-- Text excerpt follows --
The Santa Clara
April 26, 2018
The other night at the HUB, I was working with a writer who told me, “English is not practical; it wouldn’t bring me any additional value.” As a Writing Partner, I’ve seen some writers who absolutely hate the humanities. But this student, a computer science major, was an English buff. Despite his love for English, he didn’t see what value a humanities minor could bring to a STEM major. I personally believe anyone could benefit from a minor in the humanities in three ways.
First, job applicability. That’s why most of us are here at Santa Clara, isn’t it? As an accounting major, people frequently ask me how my English minor is applicable to any career in accounting. To them, I explain that writing and communication skills are necessary for any career path. Yes, you heard me; the end of CTW does not mean the end of writing.
Even though I self-identified as a strong writer before my minor, the classes I took helped me understand the depths of writing, argumentation and rhetoric in ways that will provide me value regardless of what I do with my career. Of course, an English minor isn’t for everyone, but that’s not to say that no humanities minor will suit you.
-- Text excerpt concluded --
-- Collected material follows --
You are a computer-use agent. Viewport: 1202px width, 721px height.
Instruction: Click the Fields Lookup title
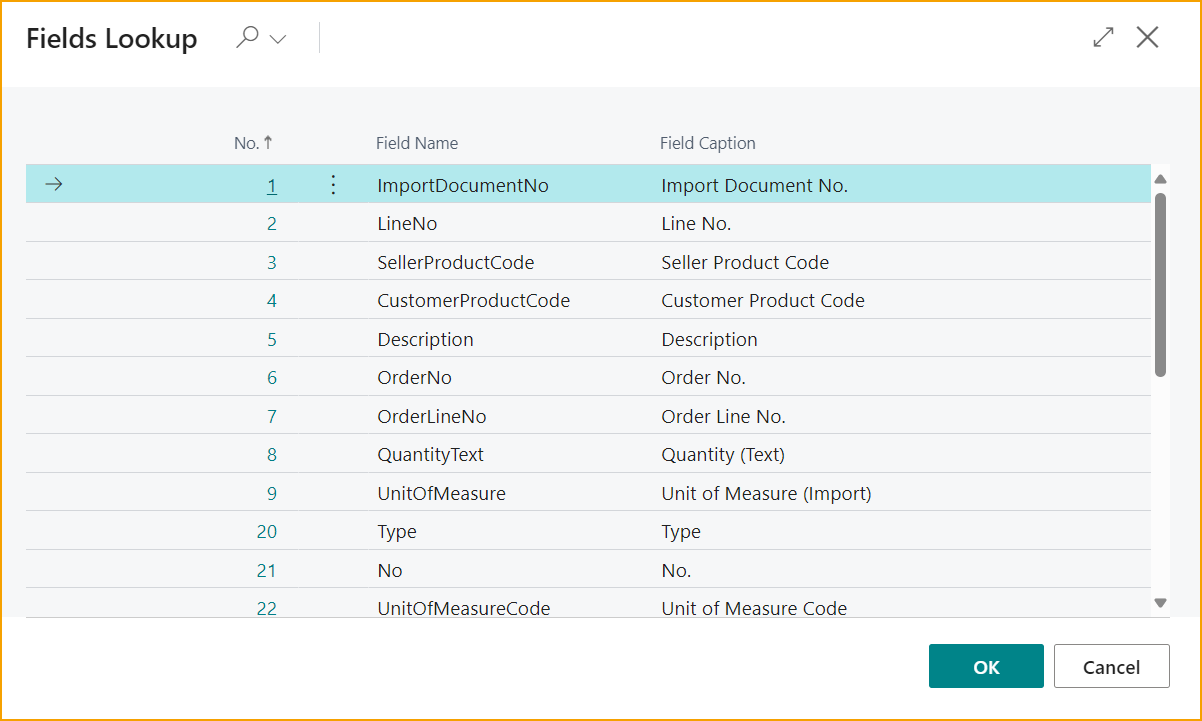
-- Collected material concluded --
> Tasks for this exercise
• a. Translate this sentence from the piece on humanities minors into Spanish: "I personally believe anyone could benefit from a minor in the humanities in three ways."
• b. Using the piece on humanities minors, answer each question briefly:
(i) What was the major of the student the author worked with at the HUB?
(ii) What role does the author hold at the HUB?
(iii) What is the author's own major?
• c. Continue the piece on humanities minors from the point where it stops.

> Outputs in order
• a. Personalmente creo que cualquiera podría beneficiarse de una especialización secundaria en humanidades de tres maneras.

• b.
(i) Computer science
(ii) Writing Partner
(iii) Accounting

• c.
Recently, Harvard Medical School began incorporating drama and literature into its program to help medical students become empathetic and reflective doctors.
Whether you’re majoring in a natural science, engineering or business, the humanities can bring you value in unexpected ways. Humanities are making a comeback in the job market, and you’re putting yourself at a disadvantage by not utilizing the full benefits of a liberal arts education.
Which brings me to my second point: Beyond increasing the value of your degree, the humanities can help you develop as a person. In the humanities, we take the time to think about the issues of the world that many of us take for granted. The purpose of the humanities is to question how the world is currently and to think of ways it should be. As a person, engaging in this process can help you develop a critical conscience and questioning mind.
The humanities also enable us to think about issues from different perspectives. Philosophers look at issues in terms of truth and justice while historians understand current events as products of human experience. Regardless of your discipline, the humanities provide you with the opportunities and tools to be the thinkers of societies and not just the bystanders.
My third and last point is this: the humanities are genuinely fun. I love my major and the classes I took within it, but quite frankly, by your fifth upper-division, our majors can feel a bit monotonous.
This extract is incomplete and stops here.